ESMA EMIR Review Fireside Chat: Compliance. Completeness. Correctness.

28 Aug, 2015

With the consultation period for the EMIR review being at an end, ESMA has weighed in at the eleventh hour and given an indication of the changes they propose the Commission make to the regulation as it currently stands.We expect to see amendments to the regulation no earlier than 2016 since any changes to the EMIR legislation itself would need to go through the mill at the Commission, Council of Ministers and Parliament. ESMA has arranged their views into two parts:  Trade Reporting (Section 6), impact to data; and Trade Repositories (TR) (Section 9), structural impact. Out of all the headlines around Central Counterparty (CCP) equivalence, the clearing obligation and client segregation, here are the nuggets we found most interesting for those of us focused on Transaction Reporting.

Impact to Data

ESMA proposal: Exchange Traded Derivatives (ETD) trades continue to be reportable.

Removing ETD trades from the reporting obligation was always going to be a hard sell, especially since some regulators are actively using ETD records for market abuse surveillance.  Nonetheless, ESMA "stands ready to advise the Commission" should they decide to explore the alternatives.  We'd like to see further discussion on ETD position reporting, which will need to be fleshed out further before ETD trade level reporting can be retired.

ESMA proposal: Double-sided reporting to remain, but see below if you are a Non-Financial Counterparty (NFC-).

There are pros and cons to single-sided and double-sided reporting and the debates will continue at industry groups, ESMA and the Commission. The need to reconcile data between counterparties is not going to go away, irrespective of whether there's an Inter-TR Reconciliation process to complete.  In fact, firms may find themselves welcoming the continuation of double-sided, since it allows them to keep reporting in-house rather than being required to go down the delegated reporting route.

• **REQUIRED ACTION 1**:
In the EMIR review article, what is the earliest year that amendments to the regulation are expected?
• **REQUIRED ACTION 2**:
Reproduce everything in the EMIR review article from "ESMA EMIR Review" down to "on Transaction Reporting.".

• **DATASET ENTRIES**:
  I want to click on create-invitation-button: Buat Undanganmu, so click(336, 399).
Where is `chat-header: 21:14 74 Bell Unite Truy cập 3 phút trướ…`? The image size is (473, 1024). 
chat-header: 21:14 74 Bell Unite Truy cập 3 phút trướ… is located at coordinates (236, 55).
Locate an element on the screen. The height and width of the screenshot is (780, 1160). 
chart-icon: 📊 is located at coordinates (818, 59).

...

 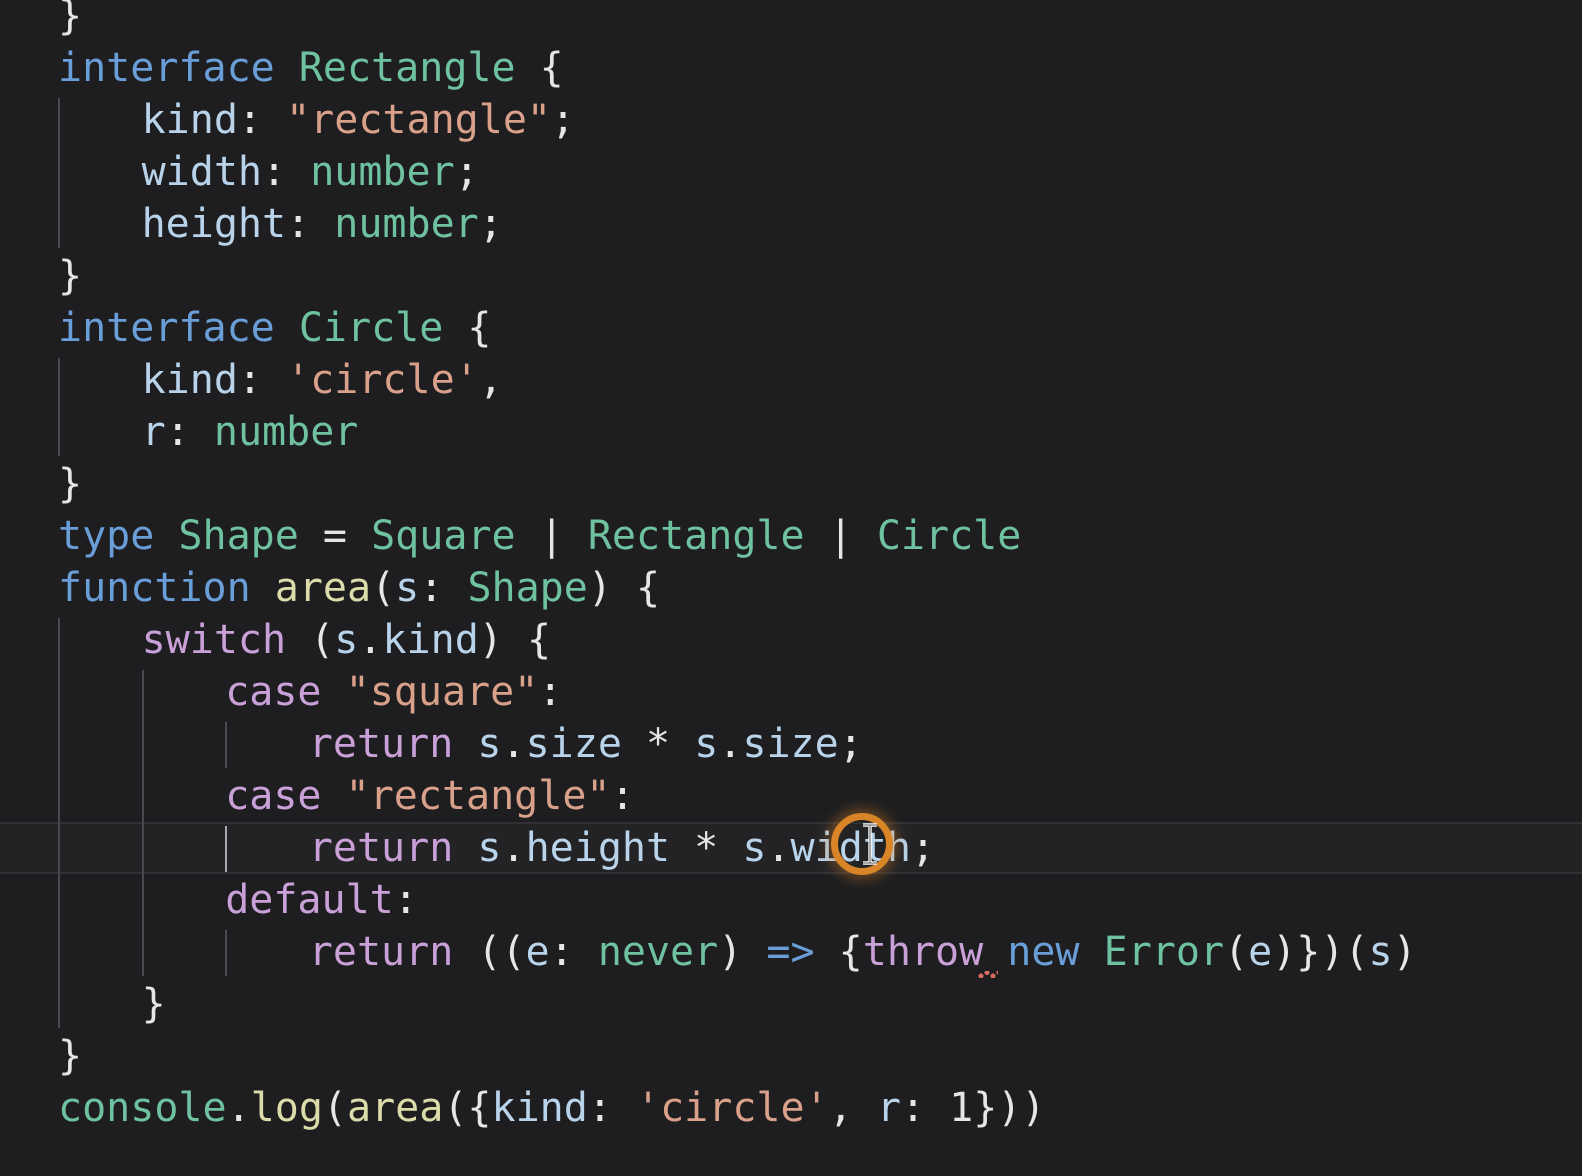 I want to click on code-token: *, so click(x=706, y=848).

• **RESPONSE BOX 1**:
No earlier than 2016.

• **RESPONSE BOX 2**:
ESMA EMIR Review Fireside Chat: Compliance. Completeness. Correctness.

28 Aug, 2015

With the consultation period for the EMIR review being at an end, ESMA has weighed in at the eleventh hour and given an indication of the changes they propose the Commission make to the regulation as it currently stands.We expect to see amendments to the regulation no earlier than 2016 since any changes to the EMIR legislation itself would need to go through the mill at the Commission, Council of Ministers and Parliament. ESMA has arranged their views into two parts:  Trade Reporting (Section 6), impact to data; and Trade Repositories (TR) (Section 9), structural impact. Out of all the headlines around Central Counterparty (CCP) equivalence, the clearing obligation and client segregation, here are the nuggets we found most interesting for those of us focused on Transaction Reporting.